[EXERCISE] Using the records below, write out again exactly the lines that begin at the line containing "Task: Check in" and end at the line containing "Screen dimensions: 1024x615", and no other lines.

═════ RECORDS TO USE

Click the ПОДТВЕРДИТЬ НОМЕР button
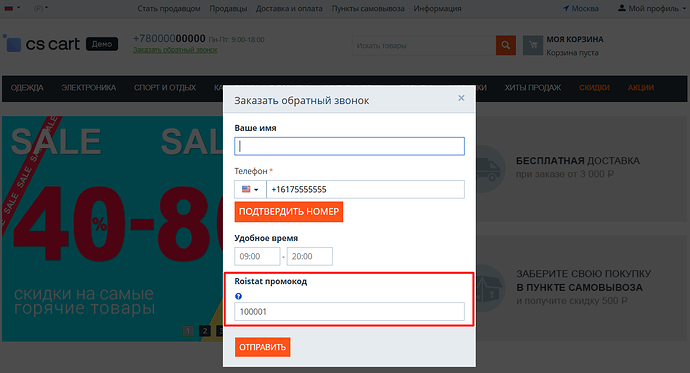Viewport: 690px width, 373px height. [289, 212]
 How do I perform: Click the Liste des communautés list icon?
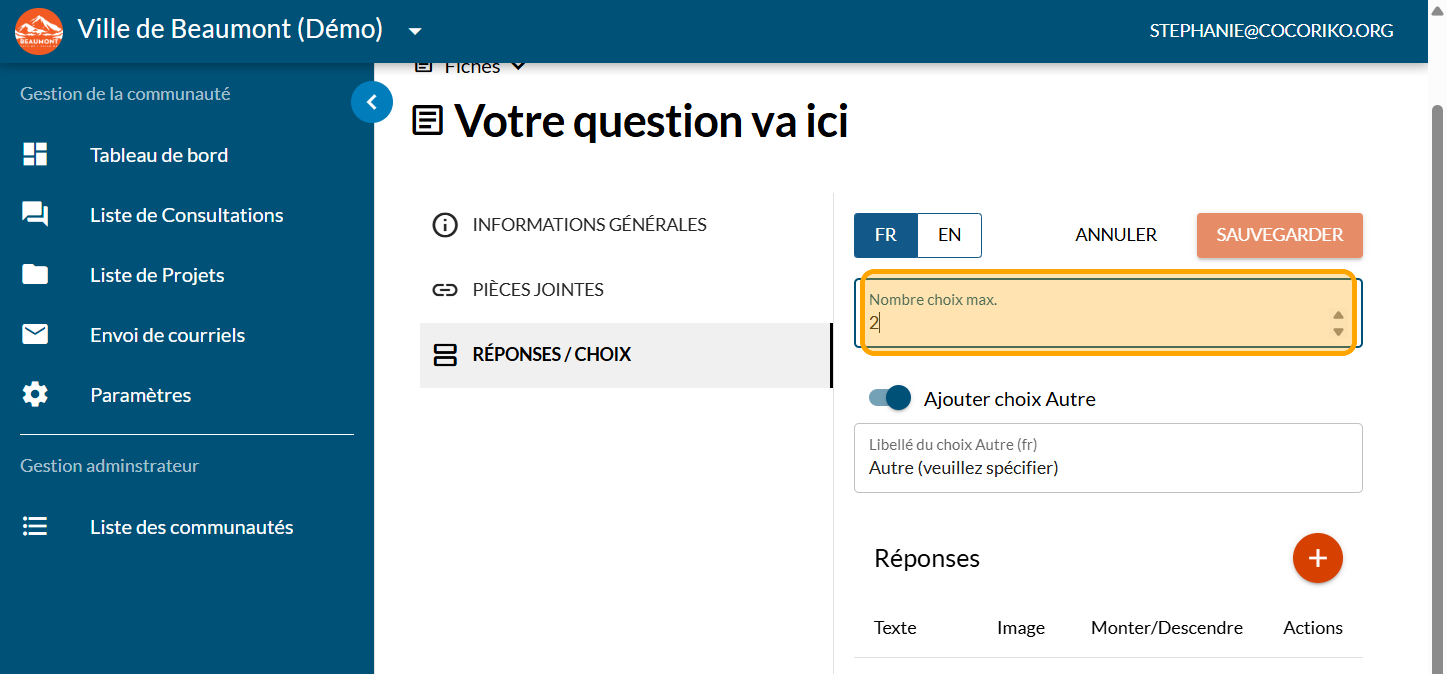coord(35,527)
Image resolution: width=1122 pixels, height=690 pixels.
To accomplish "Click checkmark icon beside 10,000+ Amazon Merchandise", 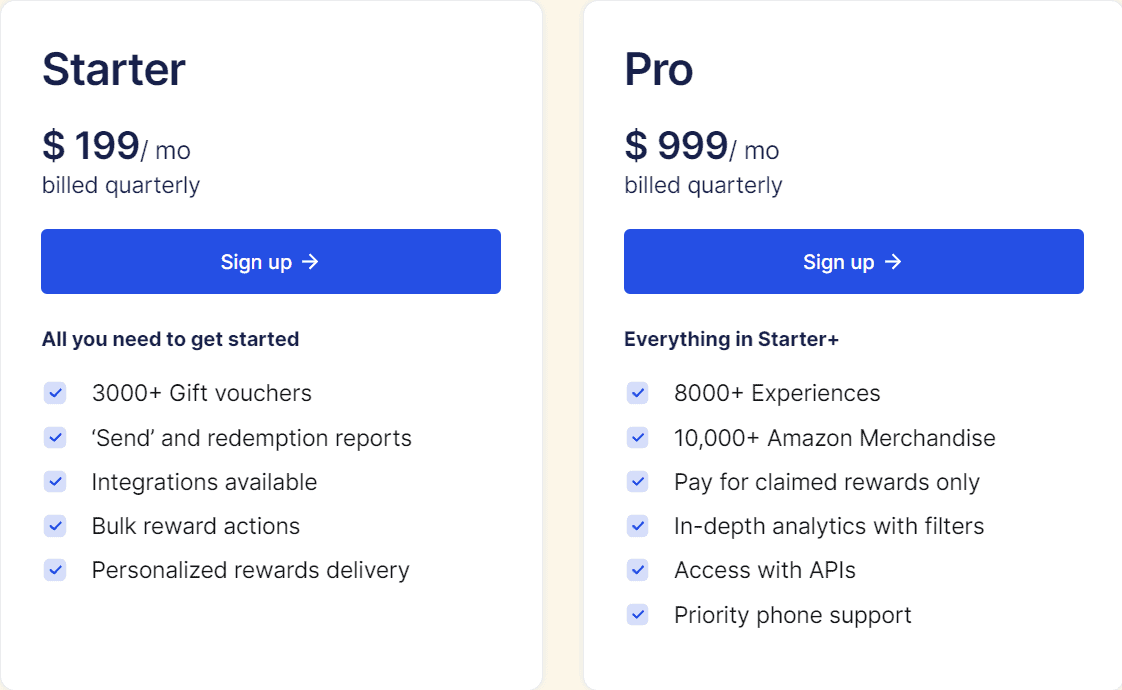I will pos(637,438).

══════════
═════ RECORDS TO USE

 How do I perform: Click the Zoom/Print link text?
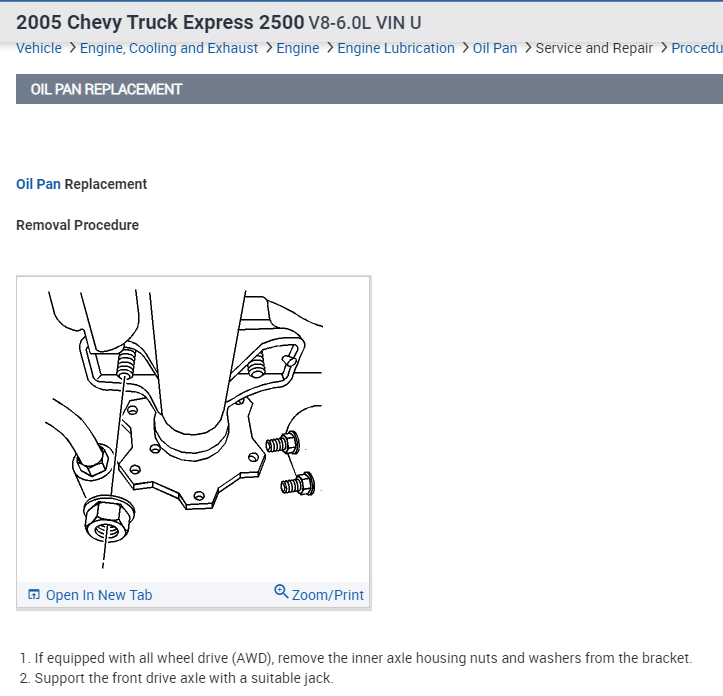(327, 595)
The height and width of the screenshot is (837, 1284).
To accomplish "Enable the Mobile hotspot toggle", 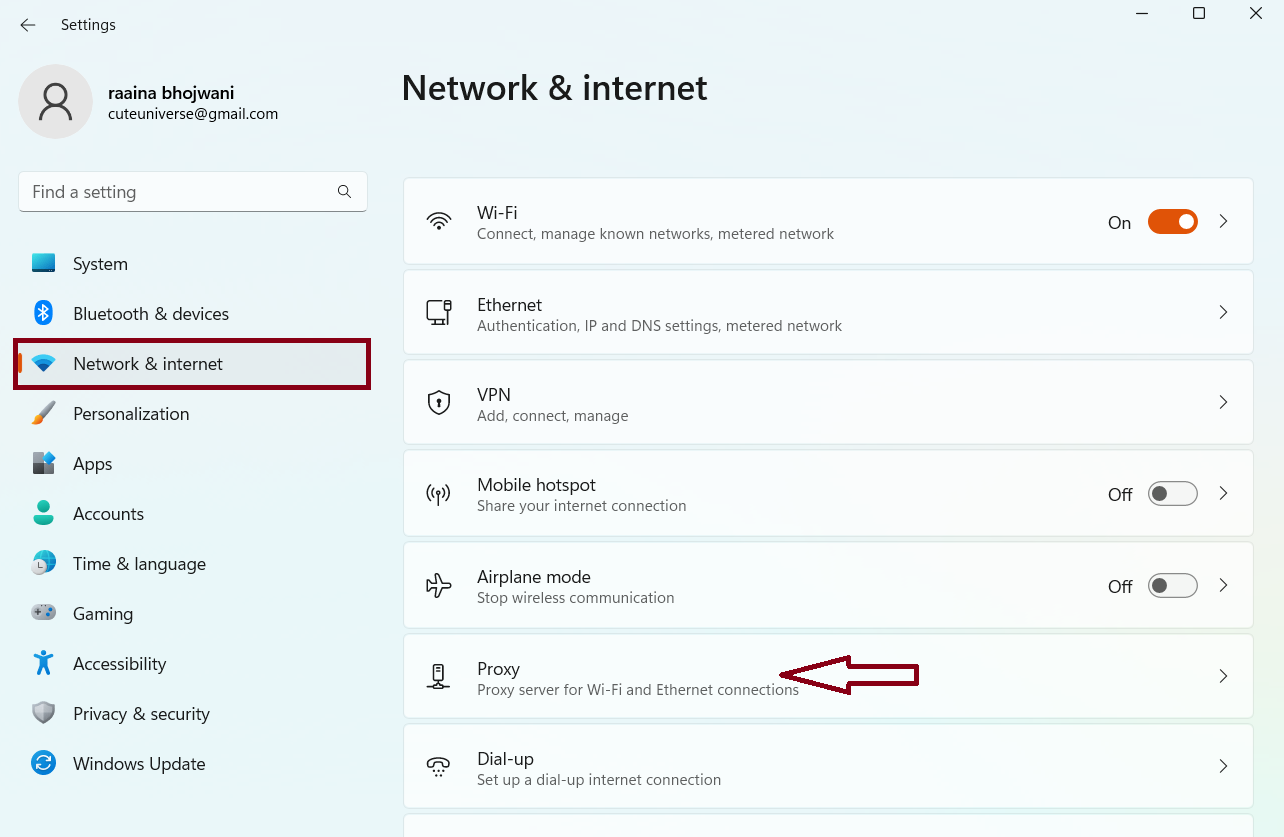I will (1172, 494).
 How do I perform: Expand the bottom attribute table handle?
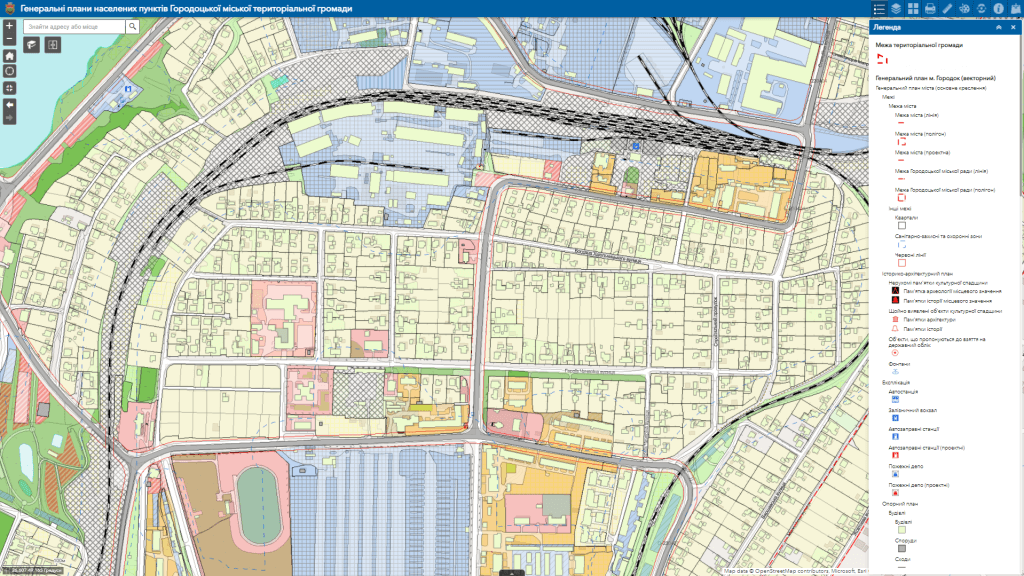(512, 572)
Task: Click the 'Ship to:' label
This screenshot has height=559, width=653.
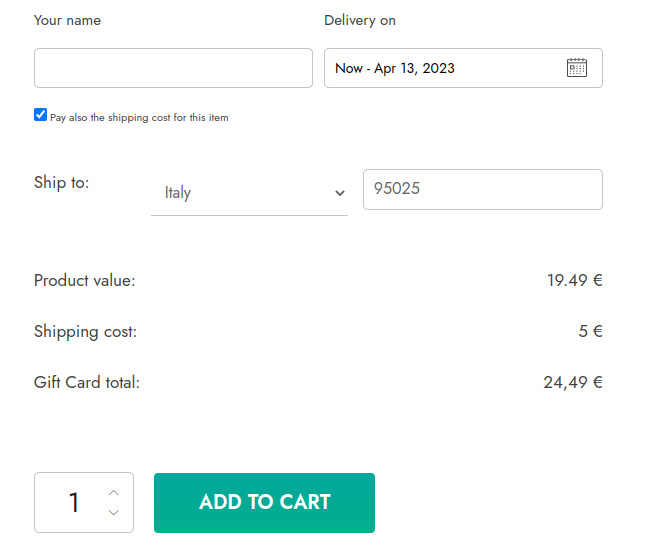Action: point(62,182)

══════════
═════ RECORDS TO USE

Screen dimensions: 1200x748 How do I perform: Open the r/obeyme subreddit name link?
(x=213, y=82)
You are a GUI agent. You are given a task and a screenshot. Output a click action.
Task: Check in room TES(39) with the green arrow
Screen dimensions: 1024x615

══════════

[SOLUTION FOR THIS EXERCISE]
Task: Check in room TES(39) with the green arrow
Screen dimensions: 1024x615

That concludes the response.